____ Provided text
NLNR, 148. The coordination required for the life of this political community or body politic necessitates, as a requirement of practical reasonableness, law. Law participates in practical reasonableness and in its requirements that there be impartiality between persons, impartiality and openness to the basic values, and so forth. The political community, like all groups, must have a "sharing of aim," a sharing of aim with some stability over time, something more than just a "multiplicity of interaction," which gives them a sense that they are a "group." And this group aim and the coordination of the community with that group aim must accord with the requirements of practical reasonableness. NLNR, 153. The requirement of practical reasonableness upon law under the "ensemble of empirical conditions" under which the political community operates takes us into the area of "justice," distributive and commutative. Ultimately, the norms of practical reasonableness applied to coordination of this community lead to the "point" of the common good:
[The norms, practices, usages, conventions] of that arise in the coordination of a group] will be then be thought of as norms of and for the group, and the leader(s) will be thought of as having authority in and over the group. The 'existence' of the group, the 'existence' of social rules, and the 'existence' of authority tend to go together. And what makes sense of these ascriptions of existence is in each case the presence of some more or less shared objective or, more precisely, some shared conception of the point of continuing co-operation. This point we may call the common good.
NLNR, 153.
________
____ Exercise material
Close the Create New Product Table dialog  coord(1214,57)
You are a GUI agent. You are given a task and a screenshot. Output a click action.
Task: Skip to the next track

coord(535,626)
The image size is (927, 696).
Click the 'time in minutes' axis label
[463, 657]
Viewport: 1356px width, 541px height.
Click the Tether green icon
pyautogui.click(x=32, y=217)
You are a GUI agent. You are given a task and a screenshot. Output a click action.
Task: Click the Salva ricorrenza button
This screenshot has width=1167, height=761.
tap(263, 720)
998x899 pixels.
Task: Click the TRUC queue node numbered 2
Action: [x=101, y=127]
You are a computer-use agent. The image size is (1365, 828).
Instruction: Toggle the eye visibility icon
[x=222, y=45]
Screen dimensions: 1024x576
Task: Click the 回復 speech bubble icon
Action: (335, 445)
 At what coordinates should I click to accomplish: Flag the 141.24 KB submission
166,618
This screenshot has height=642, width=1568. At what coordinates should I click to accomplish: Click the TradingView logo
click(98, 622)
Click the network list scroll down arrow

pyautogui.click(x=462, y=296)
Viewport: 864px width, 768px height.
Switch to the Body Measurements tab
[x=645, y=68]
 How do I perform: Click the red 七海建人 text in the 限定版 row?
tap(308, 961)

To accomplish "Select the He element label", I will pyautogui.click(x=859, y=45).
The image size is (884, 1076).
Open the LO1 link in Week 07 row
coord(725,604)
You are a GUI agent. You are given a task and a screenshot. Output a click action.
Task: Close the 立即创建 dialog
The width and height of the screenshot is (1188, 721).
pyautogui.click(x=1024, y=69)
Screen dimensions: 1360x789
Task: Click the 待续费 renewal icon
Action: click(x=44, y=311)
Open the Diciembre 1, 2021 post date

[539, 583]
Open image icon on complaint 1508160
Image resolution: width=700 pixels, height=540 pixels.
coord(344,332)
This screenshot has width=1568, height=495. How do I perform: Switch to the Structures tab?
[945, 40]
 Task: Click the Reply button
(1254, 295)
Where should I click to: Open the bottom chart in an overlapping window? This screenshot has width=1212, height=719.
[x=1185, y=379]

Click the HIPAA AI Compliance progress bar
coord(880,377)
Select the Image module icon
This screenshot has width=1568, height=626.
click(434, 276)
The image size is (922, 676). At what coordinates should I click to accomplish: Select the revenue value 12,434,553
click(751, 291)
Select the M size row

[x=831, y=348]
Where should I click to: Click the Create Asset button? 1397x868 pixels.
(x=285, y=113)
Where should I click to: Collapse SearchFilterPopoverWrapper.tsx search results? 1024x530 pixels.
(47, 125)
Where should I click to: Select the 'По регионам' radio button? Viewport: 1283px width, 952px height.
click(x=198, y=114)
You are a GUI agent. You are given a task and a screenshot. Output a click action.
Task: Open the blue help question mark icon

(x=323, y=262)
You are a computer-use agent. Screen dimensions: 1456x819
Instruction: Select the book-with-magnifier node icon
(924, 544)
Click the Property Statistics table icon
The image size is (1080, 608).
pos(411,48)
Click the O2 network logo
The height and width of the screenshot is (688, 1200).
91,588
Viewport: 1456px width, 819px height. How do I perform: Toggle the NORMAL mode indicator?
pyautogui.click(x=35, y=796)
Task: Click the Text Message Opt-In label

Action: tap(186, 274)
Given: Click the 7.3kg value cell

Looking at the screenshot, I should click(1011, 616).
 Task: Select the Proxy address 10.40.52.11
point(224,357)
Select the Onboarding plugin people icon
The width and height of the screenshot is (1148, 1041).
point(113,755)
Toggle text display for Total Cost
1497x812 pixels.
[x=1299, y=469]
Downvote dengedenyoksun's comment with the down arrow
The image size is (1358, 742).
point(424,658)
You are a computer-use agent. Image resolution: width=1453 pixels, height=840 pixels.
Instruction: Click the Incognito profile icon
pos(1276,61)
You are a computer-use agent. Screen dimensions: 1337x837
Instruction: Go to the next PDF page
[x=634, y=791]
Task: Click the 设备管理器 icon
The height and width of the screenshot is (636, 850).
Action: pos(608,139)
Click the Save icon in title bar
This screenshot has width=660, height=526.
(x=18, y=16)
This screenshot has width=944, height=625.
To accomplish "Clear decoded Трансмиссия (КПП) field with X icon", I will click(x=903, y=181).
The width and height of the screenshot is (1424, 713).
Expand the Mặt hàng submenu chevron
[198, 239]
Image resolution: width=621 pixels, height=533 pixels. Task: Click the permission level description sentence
________
Given problem 1: Format the rows as a JSON list of strings, one per line and skipping blank lines, starting with the line with "Click the network list scroll down arrow" and going on through the line with "coord(344,332)".
Given problem 2: Resume the passage on law and the common good right after its last sentence.
The passage on law and the common good and the rows after it have nothing to do with each other.

Response 1:
[
  "Click the network list scroll down arrow",
  "pyautogui.click(x=462, y=296)",
  "Viewport: 864px width, 768px height.",
  "Switch to the Body Measurements tab",
  "[x=645, y=68]",
  " How do I perform: Click the red 七海建人 text in the 限定版 row?",
  "tap(308, 961)",
  "To accomplish \"Select the He element label\", I will pyautogui.click(x=859, y=45).",
  "The image size is (884, 1076).",
  "Open the LO1 link in Week 07 row",
  "coord(725,604)",
  "You are a GUI agent. You are given a task and a screenshot. Output a click action.",
  "Task: Close the 立即创建 dialog",
  "The width and height of the screenshot is (1188, 721).",
  "pyautogui.click(x=1024, y=69)",
  "Screen dimensions: 1360x789",
  "Task: Click the 待续费 renewal icon",
  "Action: click(x=44, y=311)",
  "Open the Diciembre 1, 2021 post date",
  "[539, 583]",
  "Open image icon on complaint 1508160",
  "Image resolution: width=700 pixels, height=540 pixels.",
  "coord(344,332)"
]

Response 2:
The concept of "common good" must not be thought of in a utilitarian sense (greatest good for greatest number). The vacuous, indeed irrational, consequentialist or utilitarian formula is made no better by taking it from the individual vantage point and expanding it into the political community. Rather, the common good** may be defined thus:

[The common good is] a set of conditions which enables the members of a community to attain for themselves reasonable objectives, or to realize reasonably for themselves the value(s), for the sake of which they have reason to collaborate with each other (positively and/or negatively) in a community. . . . [the common good being] the all-around or complete community, the political community subject to . . . the incompleteness of the nation state in the modern world.

NLNR, 155-56. The common good, broadly so defined, may also be called the "general welfare" or the "public interest."

The modern state seems overweening. "But we must not take the pretensions of the modern state at face value." NLNR, 149. We may be confronting not a norm, but an anomaly. [T]here are relationships between men which transcend the boundaries of all poleis,* realms, or states." And these relationships not only are within the boundaries of the modern state, but the relationships also go beyond the modern state into the global realm. The nation must not be so absolutized as to adversely affect these internal relationships nor to sever or minimize the international community into which nations must be coordinated.

What is the content of the common good of the political, or even the international, community? What is it that justifies (and perhaps limits!?) the functions and aspects of the political community we call states? The answer to this question--what is the content of the common good--takes us into the realm justice, authority, and positive law.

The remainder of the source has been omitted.